La plupart exposent pour appuyer leur demande que leurs attributions s'étendent considérablement et que les travaux qui leur incombent du chef de la formation des listes électorales, de nombreux états statistiques, en un mot, de tout ce qu'ils appellent la bureaucratie gouvernementale sont de nature à justifier les modifications qu'ils réclament aux (page 151) dispositions de l'article 111 de la loi communale. En d'autres termes ils prétendent avoir, à ce point de vue, une position mixte.

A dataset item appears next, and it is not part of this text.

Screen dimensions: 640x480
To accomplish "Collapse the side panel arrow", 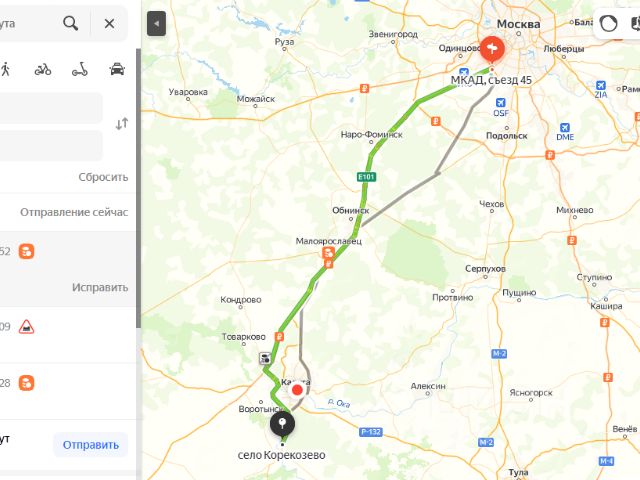I will point(156,24).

Votre commission, messieurs, a examiné sérieusement et avec bienveillance les réclamations dont il s'agit ; elle reconnaît que les secrétaires communaux rendent tous les jours des services importants à l'administration supérieure. Elle rend hommage au zèle et à l'activité de la généralité de ces fonctionnaires, mais elle pense qu'ils doivent être considérés comme des agents communaux. Le législateur de 1836 a voulu leur donner ce caractère, et il doit être maintenu. Néanmoins votre commission est d'avis que le gouvernement peut continuer à intervenir officieusement par l'entremise des autorités provinciales auprès des conseils communaux, afin d'amener ceux-ci à payer un peu mieux leur secrétaire.

Elle m'a chargé en conséquence de vous proposer le renvoi de ces pétitions à M. le ministre de l'intérieur.

- Ce renvoi est prononcé.


M. Bricoult, rapporteurµ. - Par pétition datée de Dour, le 26 mai 1865, les habitants de Dour prient la Chambre d'accorder aux sieurs Hoyois et Condroy la concession d'un chemin de fer de Frameries à Condé par Quiévrain. »

La commission propose le renvoi de cette pétition à M. le ministre des travaux publics.

- Adopté.


MpVµ. - Je propose à la Chambre de se réunir demain à 3 heures, afin de permettre aux sections centrales d'activer leurs travaux.

- La séance est levée à 4 1/2 heures.